▸ Description of the task: Write out every row below word for word, leaving out the pictures.

▸ Data for processing:

•••••

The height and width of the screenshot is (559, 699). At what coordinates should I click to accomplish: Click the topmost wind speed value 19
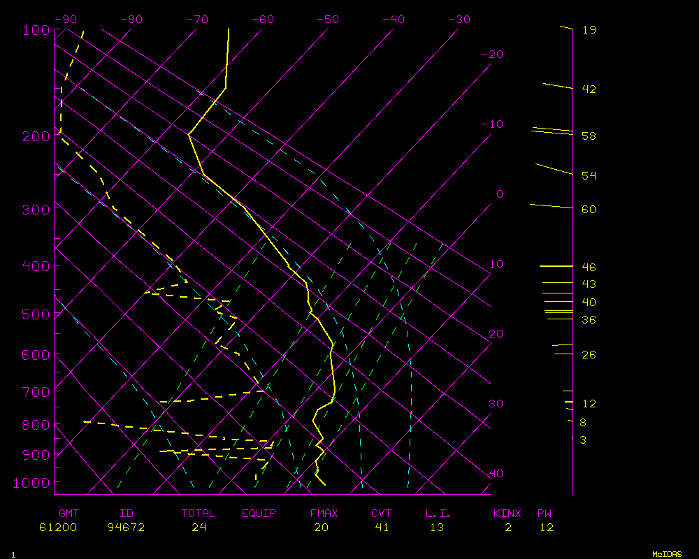pos(589,30)
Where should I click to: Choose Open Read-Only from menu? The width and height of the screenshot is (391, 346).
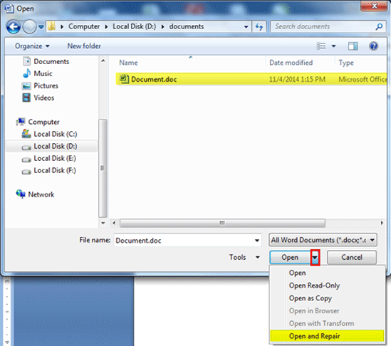pos(314,285)
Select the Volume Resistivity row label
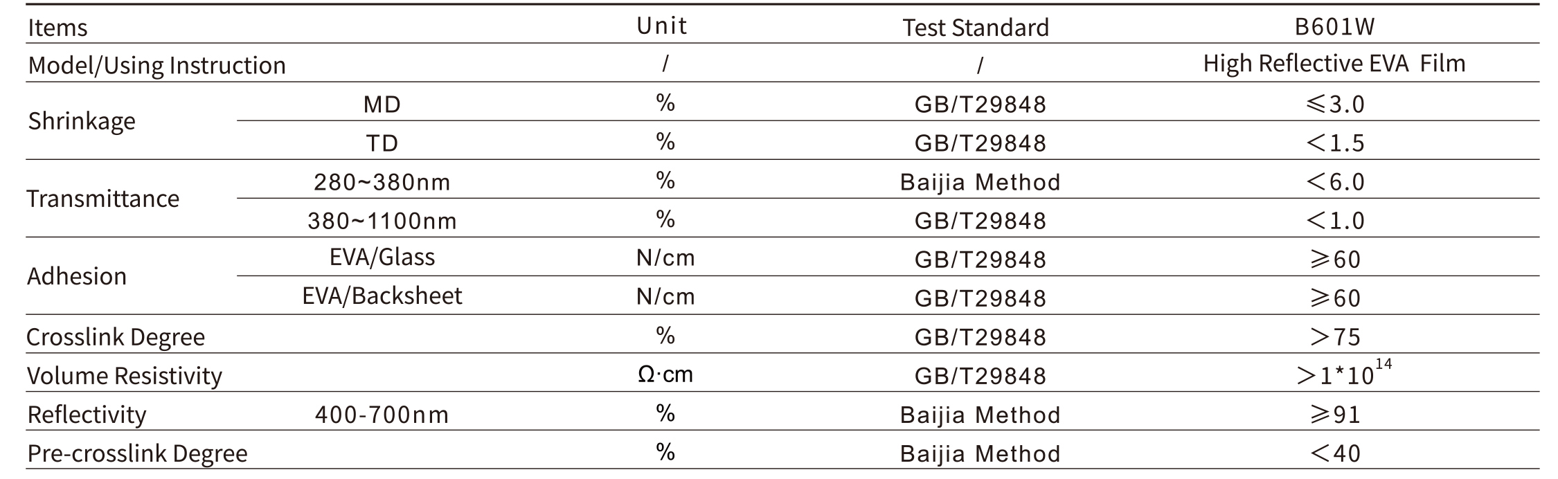The width and height of the screenshot is (1558, 479). click(125, 376)
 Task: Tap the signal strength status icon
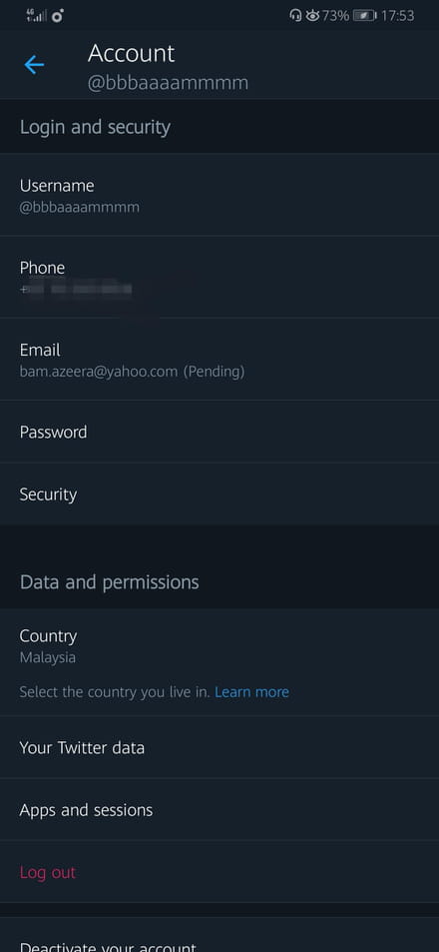pyautogui.click(x=36, y=16)
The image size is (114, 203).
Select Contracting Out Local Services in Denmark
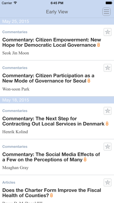(53, 121)
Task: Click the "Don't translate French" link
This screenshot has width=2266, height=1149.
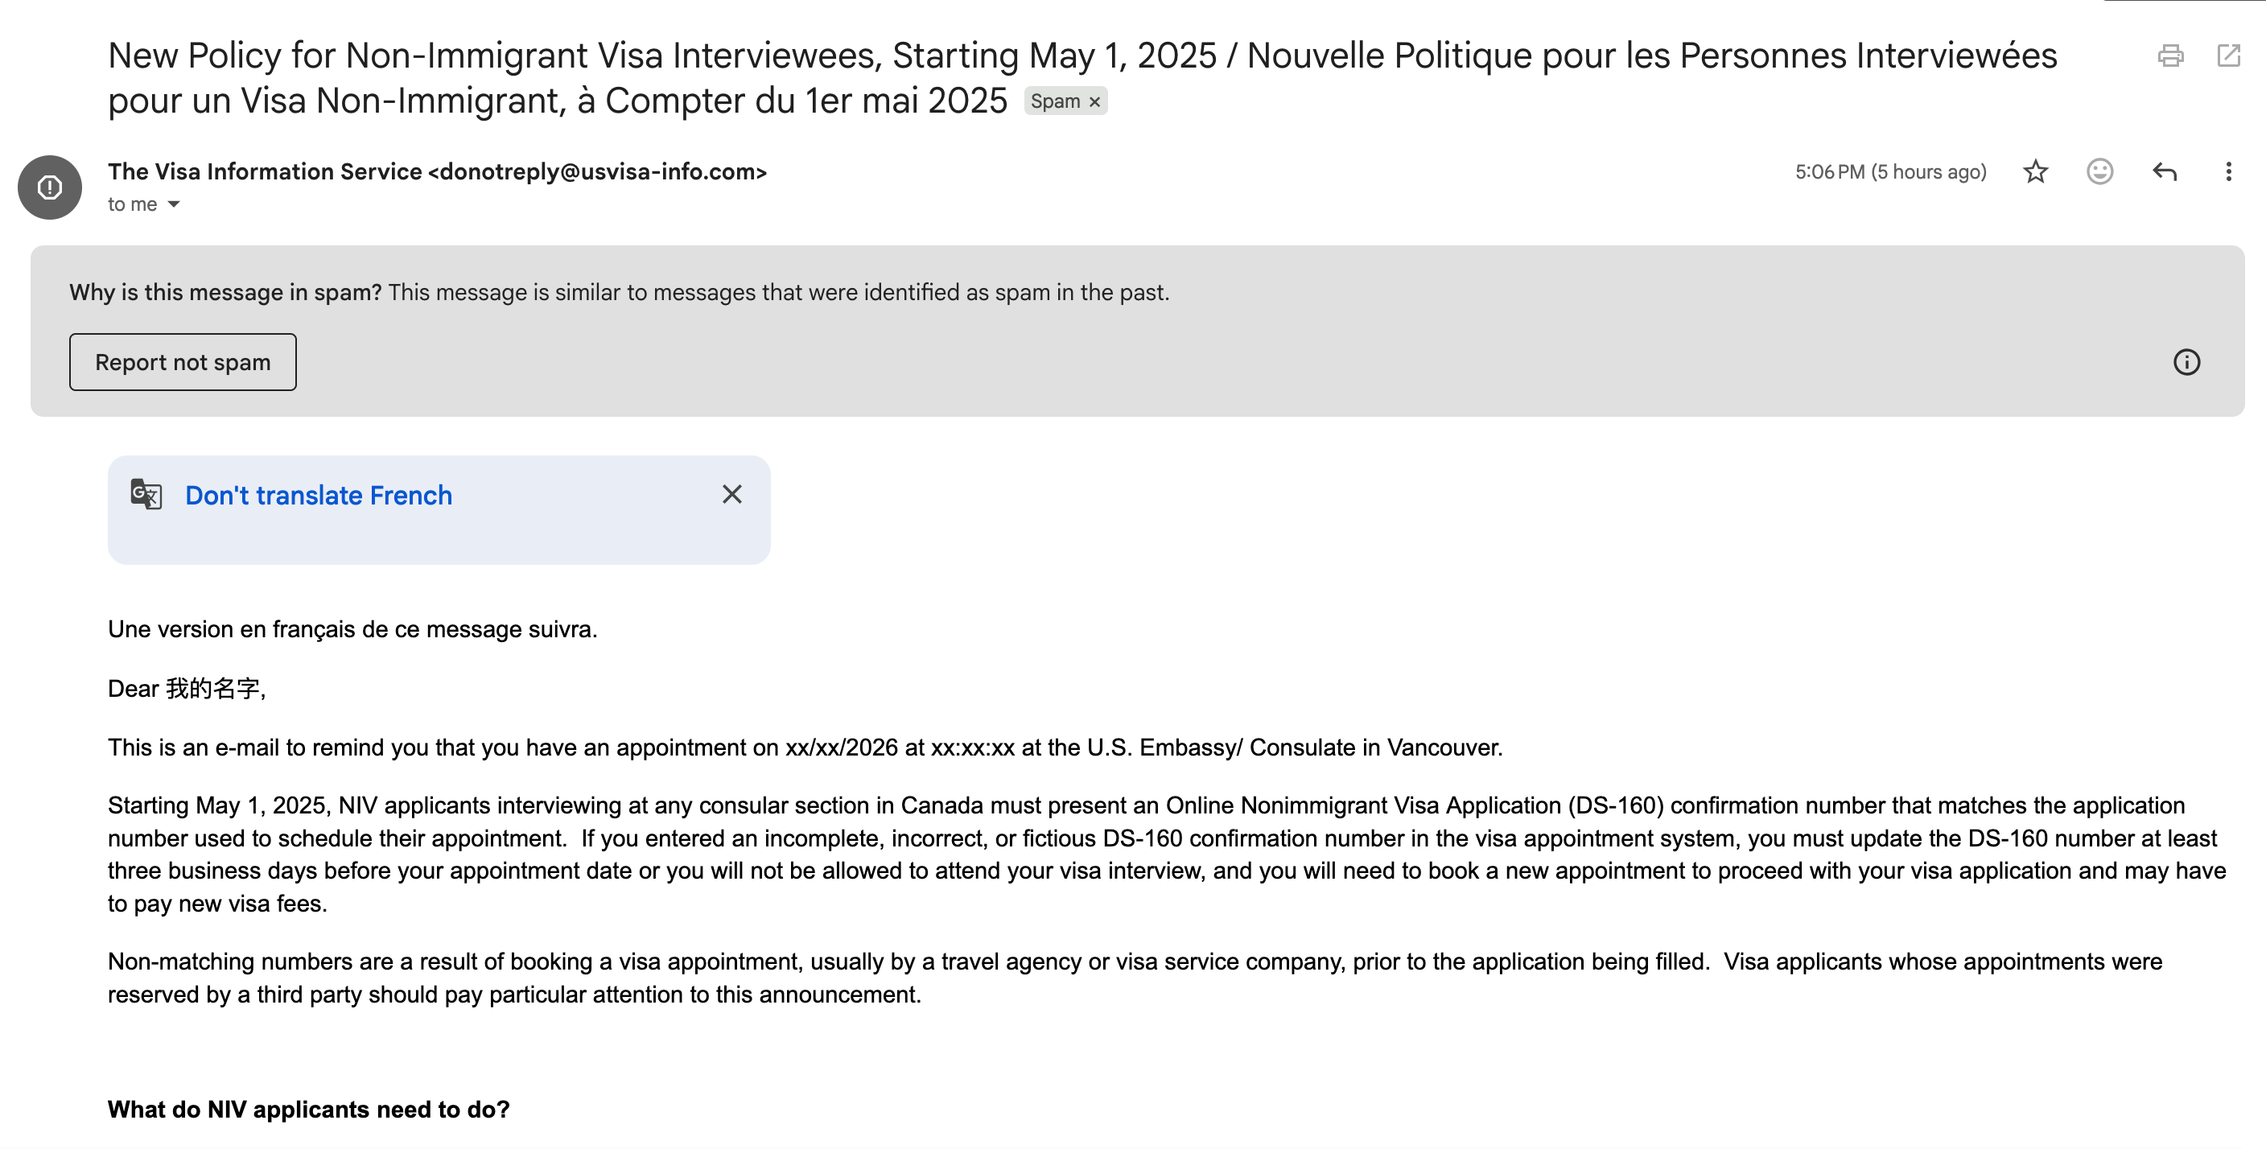Action: click(x=318, y=495)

•••••

▸ Exercise answer:
The height and width of the screenshot is (559, 699). At what coordinates should I click to accomplish: Click the topmost wind speed value 19
pos(589,30)
Where should I click to: Choose Open Read-Only from menu? The width and height of the screenshot is (391, 346).
pos(314,285)
Select the Volume Resistivity row label
The width and height of the screenshot is (1558, 479). click(125, 376)
 Task: Tap the signal strength status icon
pyautogui.click(x=36, y=16)
The image size is (114, 203).
Select Contracting Out Local Services in Denmark
(53, 121)
Task: Click the "Don't translate French" link
This screenshot has width=2266, height=1149.
Action: click(x=318, y=495)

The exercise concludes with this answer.